● **What you should do**
Could you retype the whole listing, word for word?

● **Exercise data**
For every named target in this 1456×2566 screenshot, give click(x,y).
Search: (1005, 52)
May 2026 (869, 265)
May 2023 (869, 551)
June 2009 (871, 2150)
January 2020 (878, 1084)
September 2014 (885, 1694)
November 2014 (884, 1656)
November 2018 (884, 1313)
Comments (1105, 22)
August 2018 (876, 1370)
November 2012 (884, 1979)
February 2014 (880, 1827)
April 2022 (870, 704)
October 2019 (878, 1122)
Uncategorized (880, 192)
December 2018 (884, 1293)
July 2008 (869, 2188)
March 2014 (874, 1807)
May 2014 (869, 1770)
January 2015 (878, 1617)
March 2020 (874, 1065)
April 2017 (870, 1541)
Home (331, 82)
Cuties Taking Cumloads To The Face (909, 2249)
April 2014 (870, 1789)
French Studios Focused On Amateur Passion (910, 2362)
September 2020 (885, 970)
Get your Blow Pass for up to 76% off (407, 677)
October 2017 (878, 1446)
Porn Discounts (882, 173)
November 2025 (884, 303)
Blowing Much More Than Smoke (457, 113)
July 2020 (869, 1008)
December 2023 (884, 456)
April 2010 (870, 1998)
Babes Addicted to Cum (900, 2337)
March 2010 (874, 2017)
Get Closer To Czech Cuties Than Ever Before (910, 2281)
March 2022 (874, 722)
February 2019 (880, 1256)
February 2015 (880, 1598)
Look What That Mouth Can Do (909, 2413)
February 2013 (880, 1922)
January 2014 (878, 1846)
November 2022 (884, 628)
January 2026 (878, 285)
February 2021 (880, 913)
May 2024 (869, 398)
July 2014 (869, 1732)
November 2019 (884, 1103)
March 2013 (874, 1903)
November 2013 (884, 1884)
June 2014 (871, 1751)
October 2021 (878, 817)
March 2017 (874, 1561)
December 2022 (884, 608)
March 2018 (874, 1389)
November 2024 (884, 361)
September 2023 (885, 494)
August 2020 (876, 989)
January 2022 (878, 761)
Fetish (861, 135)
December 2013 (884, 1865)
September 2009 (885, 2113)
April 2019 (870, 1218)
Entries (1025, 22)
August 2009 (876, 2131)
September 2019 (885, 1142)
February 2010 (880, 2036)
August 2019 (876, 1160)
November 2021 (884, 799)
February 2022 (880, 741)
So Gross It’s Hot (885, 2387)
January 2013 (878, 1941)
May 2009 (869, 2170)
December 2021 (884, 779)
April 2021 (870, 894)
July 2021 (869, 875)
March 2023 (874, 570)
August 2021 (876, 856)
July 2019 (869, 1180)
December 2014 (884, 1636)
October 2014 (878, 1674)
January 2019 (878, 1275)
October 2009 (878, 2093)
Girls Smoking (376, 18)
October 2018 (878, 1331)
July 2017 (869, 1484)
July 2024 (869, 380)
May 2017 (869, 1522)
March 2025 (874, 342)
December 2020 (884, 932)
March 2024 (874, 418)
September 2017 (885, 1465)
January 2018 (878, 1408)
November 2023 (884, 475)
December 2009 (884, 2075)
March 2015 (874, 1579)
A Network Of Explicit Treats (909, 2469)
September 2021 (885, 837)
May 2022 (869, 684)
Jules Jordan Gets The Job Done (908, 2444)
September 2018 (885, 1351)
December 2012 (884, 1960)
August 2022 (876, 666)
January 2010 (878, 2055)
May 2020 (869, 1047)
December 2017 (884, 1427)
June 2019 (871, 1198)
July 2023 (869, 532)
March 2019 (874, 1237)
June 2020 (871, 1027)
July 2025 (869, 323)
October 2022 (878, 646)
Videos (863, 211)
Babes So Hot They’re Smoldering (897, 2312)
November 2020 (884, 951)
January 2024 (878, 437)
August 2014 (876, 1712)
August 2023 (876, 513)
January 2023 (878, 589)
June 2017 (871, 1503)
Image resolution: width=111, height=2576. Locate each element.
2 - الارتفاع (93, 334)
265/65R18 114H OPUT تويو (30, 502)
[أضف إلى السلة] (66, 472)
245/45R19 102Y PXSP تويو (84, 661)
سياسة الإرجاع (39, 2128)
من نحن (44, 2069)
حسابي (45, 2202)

● **Answer section**
For every named target in this 1456×2566 screenshot, give click(x,y).
Search: (1005, 52)
May 2026 (869, 265)
May 2023 (869, 551)
June 2009 (871, 2150)
January 2020 (878, 1084)
September 2014 (885, 1694)
November 2014 (884, 1656)
November 2018 (884, 1313)
Comments (1105, 22)
August 2018 (876, 1370)
November 2012 (884, 1979)
February 2014 (880, 1827)
April 2022 (870, 704)
October 2019 (878, 1122)
Uncategorized (880, 192)
December 2018 (884, 1293)
July 2008 (869, 2188)
March 2014 (874, 1807)
May 2014 (869, 1770)
January 2015 (878, 1617)
March 2020 (874, 1065)
April 2017 (870, 1541)
Home (331, 82)
Cuties Taking Cumloads To The Face (909, 2249)
April 2014 (870, 1789)
French Studios Focused On Amateur Passion (910, 2362)
September 2020 (885, 970)
Get your Blow Pass for up to 76% off (407, 677)
October 2017 (878, 1446)
Porn Discounts (882, 173)
November 2025 (884, 303)
Blowing Much More Than Smoke (457, 113)
July 2020 (869, 1008)
December 2023 (884, 456)
April 2010 (870, 1998)
Babes Addicted to Cum (900, 2337)
March 2010 (874, 2017)
Get Closer To Czech Cuties Than Ever Before (910, 2281)
March 2022 (874, 722)
February 2019 (880, 1256)
February 2015 (880, 1598)
Look What That Mouth Can Do (909, 2413)
February 2013 (880, 1922)
January 2014 (878, 1846)
November 2022 (884, 628)
January 2026 (878, 285)
February 2021 (880, 913)
May 2024 (869, 398)
July 2014 (869, 1732)
November 2019 (884, 1103)
March 2013 (874, 1903)
November 2013 (884, 1884)
June 2014 (871, 1751)
October 2021 (878, 817)
March 2017 (874, 1561)
December 2022 (884, 608)
March 2018 (874, 1389)
November 2024 (884, 361)
September 2023 (885, 494)
August 2020 (876, 989)
January 2022 (878, 761)
Fetish (861, 135)
December 2013 (884, 1865)
September 2009 (885, 2113)
April 2019 (870, 1218)
Entries (1025, 22)
August 2009 (876, 2131)
September 2019 (885, 1142)
February 2010 (880, 2036)
August 2019 (876, 1160)
November 2021 (884, 799)
February 2022 (880, 741)
So Gross It’s Hot (885, 2387)
January 2013 (878, 1941)
May 2009 (869, 2170)
December 2021 (884, 779)
April 2021 (870, 894)
July 2021 (869, 875)
March 2023 (874, 570)
August 2021 (876, 856)
July 2019 (869, 1180)
December 2014 (884, 1636)
October 2014 (878, 1674)
January 2019 (878, 1275)
October 2009 (878, 2093)
Girls Smoking (376, 18)
October 2018 (878, 1331)
July 2017 (869, 1484)
July 2024 (869, 380)
May 2017 (869, 1522)
March 2025 (874, 342)
December 2020 (884, 932)
March 2024 (874, 418)
September 2017 (885, 1465)
January 2018 (878, 1408)
November 2023 (884, 475)
December 2009 (884, 2075)
March 2015 (874, 1579)
A Network Of Explicit Treats (909, 2469)
September 2021 (885, 837)
May 2022 (869, 684)
Jules Jordan Gets The Job Done (908, 2444)
September 2018 (885, 1351)
December 2012 (884, 1960)
August 2022 (876, 666)
January 2010 (878, 2055)
May 2020 (869, 1047)
December 2017 (884, 1427)
June 2019 (871, 1198)
July 2023 (869, 532)
March 2019 (874, 1237)
June 2020 (871, 1027)
July 2025 (869, 323)
October 2022 (878, 646)
Videos (863, 211)
Babes So Hot They’re Smoldering (897, 2312)
November 2020 (884, 951)
January 2024 (878, 437)
August 2014 (876, 1712)
August 2023 (876, 513)
January 2023 (878, 589)
June 2017 (871, 1503)
Image resolution: width=111, height=2576. Locate each element.
2 - الارتفاع (93, 334)
265/65R18 114H OPUT تويو (30, 502)
[أضف إلى السلة] (66, 472)
245/45R19 102Y PXSP تويو (84, 661)
سياسة الإرجاع (39, 2128)
من نحن (44, 2069)
حسابي (45, 2202)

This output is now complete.